Do we want variety? Absolutely: worlds where things work out well likely correlate strongly with finding a variety of approaches.
However, there's some risk in Do(increase variety). The ideal is that we get many researchers thinking about the problem in a principled way, and variety happens. If we intentionally push too much for variety, we may end up with a lot of wacky approaches that abandoned too much principled thinking too early. (I think I've been guilty of this at times)
That said, I fully agree with the goal of finding a variety of approaches. It's just rather less clear to me how much an individual researcher should be thinking in terms of boosting variety. (it's very clear that there should be spaces that provide support for finding different approaches, so I'm entirely behind that; currently it's much more straightforward to work on existing ideas than to work on genuinely new ones)
Certainly many great ideas initially looked like garbage - but I'll wager a lot of garbage initially looked like garbage too. I'd be interested in knowing more about the hidden-greatness-garbage: did it tend to have any common recognisable qualities at the time? Did it tend to emerge from processes with common recognisable qualities? In environments with shared qualities?...
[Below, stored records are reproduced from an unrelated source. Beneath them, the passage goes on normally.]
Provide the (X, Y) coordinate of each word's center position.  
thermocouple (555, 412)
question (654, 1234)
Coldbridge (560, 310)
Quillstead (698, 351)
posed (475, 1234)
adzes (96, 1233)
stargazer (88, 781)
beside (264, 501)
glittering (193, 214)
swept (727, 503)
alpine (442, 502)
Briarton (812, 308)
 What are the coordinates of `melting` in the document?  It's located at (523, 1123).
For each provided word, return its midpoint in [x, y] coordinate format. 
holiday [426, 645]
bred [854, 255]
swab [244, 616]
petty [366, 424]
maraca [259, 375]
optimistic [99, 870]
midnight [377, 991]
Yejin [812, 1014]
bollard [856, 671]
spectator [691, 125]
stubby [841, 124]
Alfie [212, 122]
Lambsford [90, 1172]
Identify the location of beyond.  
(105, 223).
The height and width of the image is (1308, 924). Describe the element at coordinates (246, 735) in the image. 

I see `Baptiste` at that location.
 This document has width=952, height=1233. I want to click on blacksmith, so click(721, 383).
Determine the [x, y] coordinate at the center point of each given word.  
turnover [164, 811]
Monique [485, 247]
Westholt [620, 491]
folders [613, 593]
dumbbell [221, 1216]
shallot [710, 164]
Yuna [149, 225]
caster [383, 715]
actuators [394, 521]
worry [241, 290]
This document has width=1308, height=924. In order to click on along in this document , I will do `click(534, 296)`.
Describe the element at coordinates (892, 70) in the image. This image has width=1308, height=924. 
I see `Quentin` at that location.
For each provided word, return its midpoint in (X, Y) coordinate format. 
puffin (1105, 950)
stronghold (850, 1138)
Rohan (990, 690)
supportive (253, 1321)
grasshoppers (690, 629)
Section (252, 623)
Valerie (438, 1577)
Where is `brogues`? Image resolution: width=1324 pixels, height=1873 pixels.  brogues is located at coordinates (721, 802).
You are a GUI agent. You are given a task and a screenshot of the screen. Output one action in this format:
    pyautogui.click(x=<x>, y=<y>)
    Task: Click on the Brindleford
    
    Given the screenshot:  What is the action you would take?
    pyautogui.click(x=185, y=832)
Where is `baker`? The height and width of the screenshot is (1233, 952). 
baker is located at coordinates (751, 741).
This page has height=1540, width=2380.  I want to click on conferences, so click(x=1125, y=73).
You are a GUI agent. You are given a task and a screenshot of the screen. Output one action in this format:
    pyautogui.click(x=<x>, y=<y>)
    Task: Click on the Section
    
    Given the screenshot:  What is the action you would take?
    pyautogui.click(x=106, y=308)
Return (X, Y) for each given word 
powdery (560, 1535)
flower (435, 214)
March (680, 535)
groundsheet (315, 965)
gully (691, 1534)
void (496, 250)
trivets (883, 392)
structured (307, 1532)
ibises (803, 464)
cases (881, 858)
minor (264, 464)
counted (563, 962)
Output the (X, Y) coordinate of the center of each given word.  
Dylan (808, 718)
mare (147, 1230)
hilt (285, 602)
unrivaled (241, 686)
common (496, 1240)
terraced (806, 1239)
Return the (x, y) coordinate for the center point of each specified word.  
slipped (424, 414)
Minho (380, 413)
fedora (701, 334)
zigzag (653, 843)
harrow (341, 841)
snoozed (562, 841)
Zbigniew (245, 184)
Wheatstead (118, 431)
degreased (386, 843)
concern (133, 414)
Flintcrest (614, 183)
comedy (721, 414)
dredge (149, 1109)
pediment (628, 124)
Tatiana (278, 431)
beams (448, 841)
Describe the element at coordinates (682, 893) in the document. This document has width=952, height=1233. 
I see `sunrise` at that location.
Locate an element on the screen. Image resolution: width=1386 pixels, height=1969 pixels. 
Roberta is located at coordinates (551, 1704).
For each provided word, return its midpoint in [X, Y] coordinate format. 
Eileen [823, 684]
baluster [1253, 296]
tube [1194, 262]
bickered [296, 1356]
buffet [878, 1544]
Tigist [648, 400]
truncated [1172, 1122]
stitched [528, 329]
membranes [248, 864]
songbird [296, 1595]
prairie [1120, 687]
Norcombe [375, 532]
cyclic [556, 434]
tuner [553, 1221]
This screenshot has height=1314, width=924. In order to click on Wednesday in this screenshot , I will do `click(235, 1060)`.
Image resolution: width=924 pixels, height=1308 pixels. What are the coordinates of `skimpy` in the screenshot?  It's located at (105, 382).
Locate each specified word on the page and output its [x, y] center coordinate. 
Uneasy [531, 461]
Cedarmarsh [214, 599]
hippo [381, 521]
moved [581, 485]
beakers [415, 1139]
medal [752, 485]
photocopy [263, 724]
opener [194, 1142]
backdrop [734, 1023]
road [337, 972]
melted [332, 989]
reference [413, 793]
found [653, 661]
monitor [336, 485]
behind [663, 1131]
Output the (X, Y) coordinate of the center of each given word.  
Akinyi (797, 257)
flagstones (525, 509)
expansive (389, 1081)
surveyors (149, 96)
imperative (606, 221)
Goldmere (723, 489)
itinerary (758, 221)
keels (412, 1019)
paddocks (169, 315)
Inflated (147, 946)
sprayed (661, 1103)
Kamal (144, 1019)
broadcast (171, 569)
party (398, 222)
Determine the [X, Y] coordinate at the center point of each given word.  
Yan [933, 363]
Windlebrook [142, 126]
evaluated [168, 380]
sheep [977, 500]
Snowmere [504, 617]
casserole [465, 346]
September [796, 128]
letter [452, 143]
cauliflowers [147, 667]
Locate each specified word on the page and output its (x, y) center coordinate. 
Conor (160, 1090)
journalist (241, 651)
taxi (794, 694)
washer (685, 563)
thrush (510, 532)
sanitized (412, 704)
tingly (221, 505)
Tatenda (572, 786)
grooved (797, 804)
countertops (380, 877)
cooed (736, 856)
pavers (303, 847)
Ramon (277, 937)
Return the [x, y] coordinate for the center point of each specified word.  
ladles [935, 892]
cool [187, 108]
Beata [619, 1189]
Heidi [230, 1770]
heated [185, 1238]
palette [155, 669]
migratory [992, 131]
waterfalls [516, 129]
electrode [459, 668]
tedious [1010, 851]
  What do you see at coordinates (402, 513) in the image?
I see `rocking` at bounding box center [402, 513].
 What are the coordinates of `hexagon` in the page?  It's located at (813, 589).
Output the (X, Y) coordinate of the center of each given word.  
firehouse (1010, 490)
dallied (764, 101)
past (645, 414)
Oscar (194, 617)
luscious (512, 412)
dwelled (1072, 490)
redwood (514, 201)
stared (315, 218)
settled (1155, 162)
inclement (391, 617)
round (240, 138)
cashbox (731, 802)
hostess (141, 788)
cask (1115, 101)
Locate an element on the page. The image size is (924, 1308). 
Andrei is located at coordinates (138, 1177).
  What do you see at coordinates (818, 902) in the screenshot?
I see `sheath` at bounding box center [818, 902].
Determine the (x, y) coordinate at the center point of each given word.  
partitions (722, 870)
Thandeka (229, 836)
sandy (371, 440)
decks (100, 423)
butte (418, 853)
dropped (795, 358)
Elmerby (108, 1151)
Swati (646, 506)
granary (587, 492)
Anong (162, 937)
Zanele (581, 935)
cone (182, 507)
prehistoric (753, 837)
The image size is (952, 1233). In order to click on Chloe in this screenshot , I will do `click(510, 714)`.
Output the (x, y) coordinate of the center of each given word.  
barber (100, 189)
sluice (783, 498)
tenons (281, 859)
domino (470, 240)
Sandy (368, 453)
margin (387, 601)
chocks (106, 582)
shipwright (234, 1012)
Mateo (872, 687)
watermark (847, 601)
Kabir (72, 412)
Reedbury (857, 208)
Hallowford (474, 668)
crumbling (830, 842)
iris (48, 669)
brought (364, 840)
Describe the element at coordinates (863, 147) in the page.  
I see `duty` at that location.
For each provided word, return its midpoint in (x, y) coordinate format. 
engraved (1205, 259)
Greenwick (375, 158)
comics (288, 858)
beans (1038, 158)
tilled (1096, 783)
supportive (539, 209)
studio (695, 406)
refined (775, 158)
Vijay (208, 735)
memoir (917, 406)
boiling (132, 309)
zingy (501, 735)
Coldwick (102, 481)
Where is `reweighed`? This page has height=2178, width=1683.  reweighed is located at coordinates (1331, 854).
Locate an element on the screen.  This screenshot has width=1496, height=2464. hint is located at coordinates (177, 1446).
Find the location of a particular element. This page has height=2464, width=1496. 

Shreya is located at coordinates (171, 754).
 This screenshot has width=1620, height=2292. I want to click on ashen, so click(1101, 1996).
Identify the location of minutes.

Sure, that's true - but in that case the entire argument should be put in terms of:
We can (aim to) implement a pivotal process before a unilateral AGI-assisted pivotal act is possible.
And I imagine the issue there would all be around the feasibility of implementation. I think I'd give a Manhattan project to solve the technical problem much higher chances than a pivotal process. (of course people should think about it - I just won't expect them to come up with anything viable)
Once it's possible, the attitude of the creating org before interacting with their AGI is likely to be irrelevant.
So e.g. this just seems silly to me:
They won't be on their own: they'll have an AGI to set them straight on what will/won't work.